**TASKS TO PERFORM**
[a] Write out the part of the court opinion that opens with the words containing "In view of these" and closes with "of interim committees.".
[b] In the court opinion, what sum did the 1921 general appropriation laws appropriate from the general fund to pay for operating the department of labor and industries?
[c] Which dollar amounts appear in the court opinion? List every one.
==== SOURCE EXCERPT
In view of these decisions, and the definite provisions of the constitution, I can see no escape from the conclusion that public funds cannot be expended by virtue of a resolution.

But, it is argued that the appropriation was made by law at the time chapter 1, Laws of 1947 (the legislative expense *Page 250 bill), was passed, and that therefore the money was subject to disposition by Senate and House resolution. This argument cannot withstand the constitutional provision that appropriations must be made by law, which distinctly specifies the objects to which the appropriation is to be applied. Further, that act of appropriation cannot refer to any other law to fix the sum. Chapter 1 did not directly or indirectly refer to, or indicate that any portion of the $475,000 should be spent for, the expenses of interim committees.

Transfers of appropriated funds, such as made here, have in this state been prohibited.

In 1922, this court had before it the case of State ex rel.Bloedel-Donavan Lbr. Mills v. Clausen, 122 Wash. 531,211 P. 281. In that case, a writ of mandate was sought to compel the transfer of a sum of money from the general fund to the accident fund created by the workmen's compensation act. The general appropriation laws of 1921 appropriated a sum of $506,147 from the general fund for the purpose of paying for the operation of the department of labor and industries. At the same time, $215,535 was appropriated from the accident fund for the administrative expenses of the department of labor and industries. After the appropriations were available, warrants were drawn upon the accident fund in an amount which exhausted the fund appropriated by the legislature. It was sought by the mandamus action to compel a transfer, from the general fund to the accident fund, of an amount sufficient to reimburse that fund. In passing, this court held:

"Unless, then, it was the duty of the respondents [state auditor and state treasurer] to make the transfer sought in this action, the writ cannot be issued by the court directing them to do so. No statute has been called to our attention which imposes any such duty upon the respondents. The legislative expression is to the contrary; to cover the administrative expenses, one appropriation was made from the general fund and the other from the accident fund."
========
==== RECORDED INFORMATION
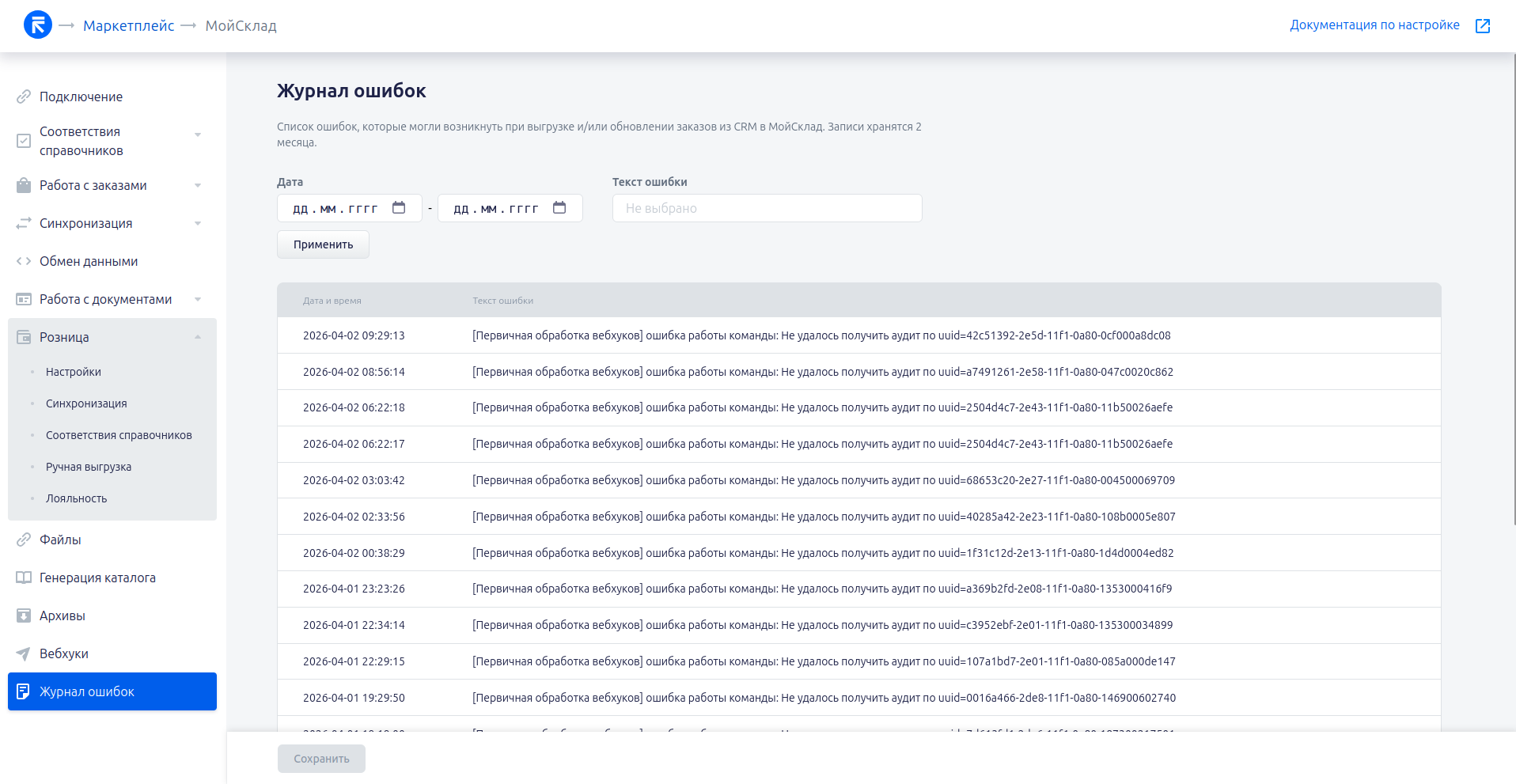Go to Маркетплейс breadcrumb link
Image resolution: width=1516 pixels, height=784 pixels.
tap(128, 26)
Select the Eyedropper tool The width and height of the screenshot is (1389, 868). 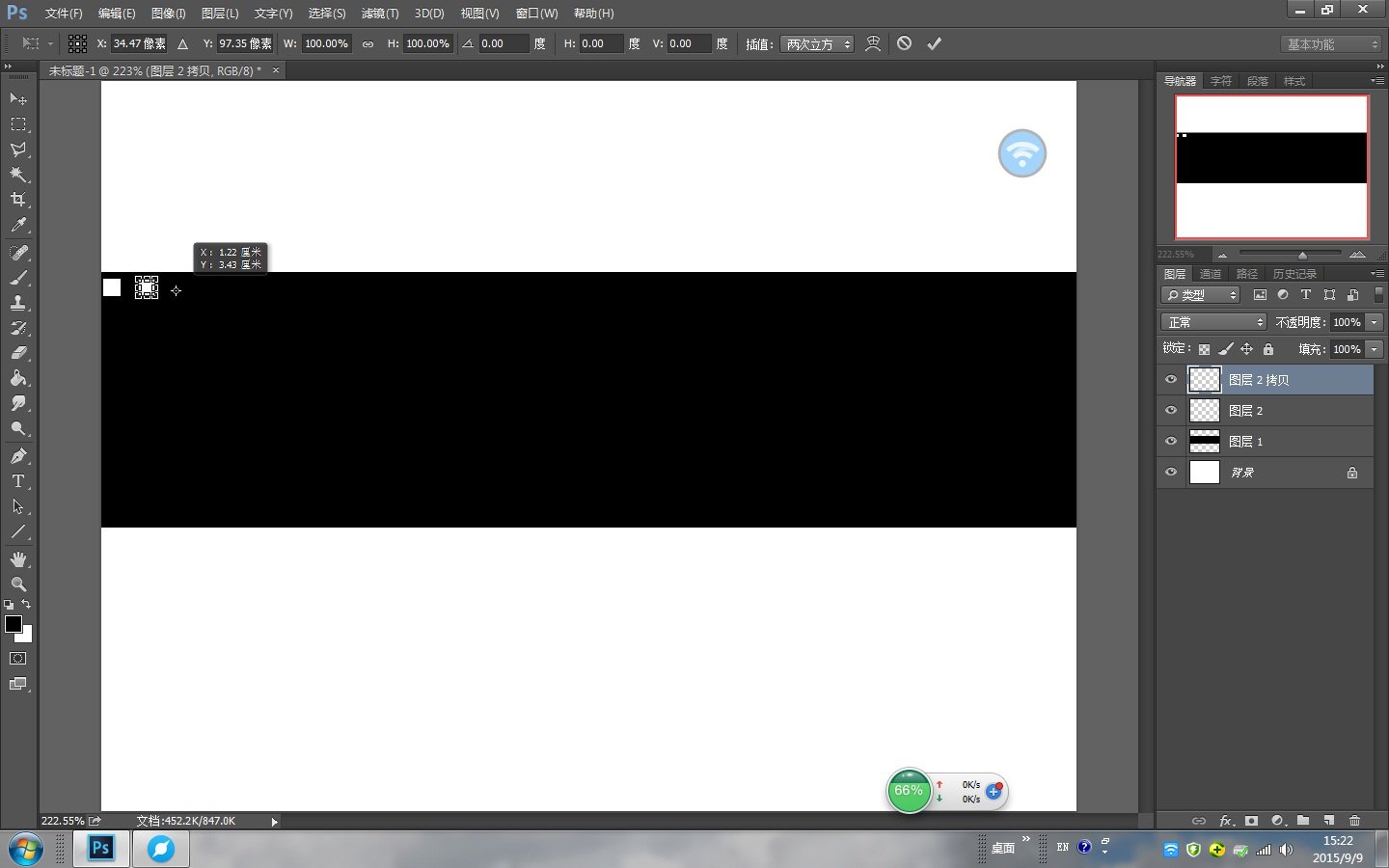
========
**SOLUTIONS BELOW**
[a]
In view of these decisions, and the definite provisions of the constitution, I can see no escape from the conclusion that public funds cannot be expended by virtue of a resolution.

But, it is argued that the appropriation was made by law at the time chapter 1, Laws of 1947 (the legislative expense *Page 250 bill), was passed, and that therefore the money was subject to disposition by Senate and House resolution. This argument cannot withstand the constitutional provision that appropriations must be made by law, which distinctly specifies the objects to which the appropriation is to be applied. Further, that act of appropriation cannot refer to any other law to fix the sum. Chapter 1 did not directly or indirectly refer to, or indicate that any portion of the $475,000 should be spent for, the expenses of interim committees.

[b] $506,147

[c]
$475,000
$506,147
$215,535